Piecing It Together Piecing It Together for HMS Harvester

In our PIT stop feature, we assemble additional pieces of the puzzle. Readers are able to learn more about the mill, its employees and the Hespeler community at large.
D.W.&W. News Vol. 2 | No. 11 (The story by Edgar Wilkins written in a letter home is in dispute. The published details of the timing and sinking of the HMS Harvester do not align with Edgar Wilkins’ version that was printed in the Dominion Woollens News. Furthermore, the ships manifest did not contain an entry for an Edgar Wilkins. More research is encouraged.)

Background Information

HMS Harvester

HMS Harvester was commissioned in 1940. It played a pivotal role in removing troops from various locations, including Dunkirk.

In 1942, it was converted to an escort destroyer.

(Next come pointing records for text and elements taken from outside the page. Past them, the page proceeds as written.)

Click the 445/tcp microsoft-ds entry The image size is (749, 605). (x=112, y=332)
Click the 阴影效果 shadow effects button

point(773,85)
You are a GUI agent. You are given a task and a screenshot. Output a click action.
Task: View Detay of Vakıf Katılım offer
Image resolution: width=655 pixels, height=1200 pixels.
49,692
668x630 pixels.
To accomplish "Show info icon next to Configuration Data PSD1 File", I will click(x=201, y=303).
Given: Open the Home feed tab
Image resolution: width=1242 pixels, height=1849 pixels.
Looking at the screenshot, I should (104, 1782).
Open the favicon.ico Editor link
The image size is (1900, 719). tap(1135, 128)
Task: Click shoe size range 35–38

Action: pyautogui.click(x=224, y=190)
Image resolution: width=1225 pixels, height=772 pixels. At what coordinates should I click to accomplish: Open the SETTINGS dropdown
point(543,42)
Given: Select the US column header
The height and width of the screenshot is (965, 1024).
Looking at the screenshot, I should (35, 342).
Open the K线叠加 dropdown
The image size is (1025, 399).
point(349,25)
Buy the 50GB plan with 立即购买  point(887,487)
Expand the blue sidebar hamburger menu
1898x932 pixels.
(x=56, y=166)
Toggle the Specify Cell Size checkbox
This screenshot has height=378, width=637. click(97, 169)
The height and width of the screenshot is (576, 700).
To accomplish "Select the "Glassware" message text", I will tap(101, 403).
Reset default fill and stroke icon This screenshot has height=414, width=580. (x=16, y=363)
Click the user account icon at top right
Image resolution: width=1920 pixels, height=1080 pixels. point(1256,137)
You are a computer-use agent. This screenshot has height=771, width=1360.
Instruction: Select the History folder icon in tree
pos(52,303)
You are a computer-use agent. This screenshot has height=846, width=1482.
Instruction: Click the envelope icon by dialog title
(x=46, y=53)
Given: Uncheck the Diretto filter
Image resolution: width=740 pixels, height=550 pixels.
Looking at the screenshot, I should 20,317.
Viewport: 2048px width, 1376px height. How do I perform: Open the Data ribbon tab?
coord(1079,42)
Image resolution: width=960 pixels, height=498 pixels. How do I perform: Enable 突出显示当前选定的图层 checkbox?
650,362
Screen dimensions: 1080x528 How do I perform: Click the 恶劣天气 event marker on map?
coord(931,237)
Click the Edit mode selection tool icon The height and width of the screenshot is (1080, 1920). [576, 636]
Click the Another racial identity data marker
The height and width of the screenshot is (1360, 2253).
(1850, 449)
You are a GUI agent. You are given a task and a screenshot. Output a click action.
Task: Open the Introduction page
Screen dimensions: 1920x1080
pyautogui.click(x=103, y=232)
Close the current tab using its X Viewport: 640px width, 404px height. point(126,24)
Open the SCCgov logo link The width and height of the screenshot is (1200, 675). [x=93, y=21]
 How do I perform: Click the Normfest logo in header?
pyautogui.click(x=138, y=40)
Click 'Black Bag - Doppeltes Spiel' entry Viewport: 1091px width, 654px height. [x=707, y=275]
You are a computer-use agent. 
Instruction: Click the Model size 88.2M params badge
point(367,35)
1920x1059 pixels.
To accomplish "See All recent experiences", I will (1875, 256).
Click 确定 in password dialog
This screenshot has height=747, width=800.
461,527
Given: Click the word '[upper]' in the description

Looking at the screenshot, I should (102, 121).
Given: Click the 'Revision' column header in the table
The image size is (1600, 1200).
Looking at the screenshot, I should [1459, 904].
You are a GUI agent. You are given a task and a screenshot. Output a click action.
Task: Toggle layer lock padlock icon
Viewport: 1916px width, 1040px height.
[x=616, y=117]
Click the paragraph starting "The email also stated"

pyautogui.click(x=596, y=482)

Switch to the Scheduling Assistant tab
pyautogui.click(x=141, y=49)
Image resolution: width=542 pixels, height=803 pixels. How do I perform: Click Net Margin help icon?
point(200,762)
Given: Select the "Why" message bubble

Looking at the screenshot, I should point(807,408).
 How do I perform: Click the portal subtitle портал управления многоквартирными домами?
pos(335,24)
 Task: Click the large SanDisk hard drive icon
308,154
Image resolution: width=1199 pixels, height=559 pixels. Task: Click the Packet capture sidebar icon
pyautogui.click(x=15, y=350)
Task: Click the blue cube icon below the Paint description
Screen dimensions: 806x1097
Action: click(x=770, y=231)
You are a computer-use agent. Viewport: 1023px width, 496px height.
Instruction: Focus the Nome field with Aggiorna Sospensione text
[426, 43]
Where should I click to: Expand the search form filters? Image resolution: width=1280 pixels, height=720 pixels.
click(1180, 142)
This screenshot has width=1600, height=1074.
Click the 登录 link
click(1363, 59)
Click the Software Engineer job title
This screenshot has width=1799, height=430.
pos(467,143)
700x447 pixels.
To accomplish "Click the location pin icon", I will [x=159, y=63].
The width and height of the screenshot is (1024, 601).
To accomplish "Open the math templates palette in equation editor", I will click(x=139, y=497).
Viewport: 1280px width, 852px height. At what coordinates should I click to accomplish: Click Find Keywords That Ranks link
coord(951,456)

The ship was damaged when it rammed and sunk a German U-boat, March 1943. The very next day, it was torpedoed as it hobbled on the ocean with only one engine in operation.

HMS Harvester

HMS Harvester after torpedo strike. March 1943.

Additional recounts


Historical recount by Johhny Claes:

“In the morning on 11 Mar, 1943, HMS HARVESTER (H 19) (Cdr A.A. Tait), flagship of the Escort Group B3, escorting convoy HX-228, picked up 51 survivors from the WILLIAM C. GORGAS, which had been sunk by U-757 (Deetz). The HARVESTER then returned to the convoy and sighted U-444 (Langfeld). The U-boat dived, but was forced to the surface by the following depth-charge attack and rammed by the destroyer at full speed. The HARVESTER was locked into the U-444 with a propeller shaft and both ships were unable to manoeuvre for a while. U-444 was able to creep away but was shortly afterwards sighted by FFL ACONIT (K 58), unable to dive, the U-boat was rammed for the second time and sunk. The badly damaged HMS HARVESTER managed to get one engine running and tried to catch up with the convoy, but around noon her machinery broke down again. In this helpless situation HARVESTER was hit by one torpedo from U-432 and a few minutes later by a second and sank almost immediately. The commander, seven officers, 136 ratings and 39 survivors were lost.”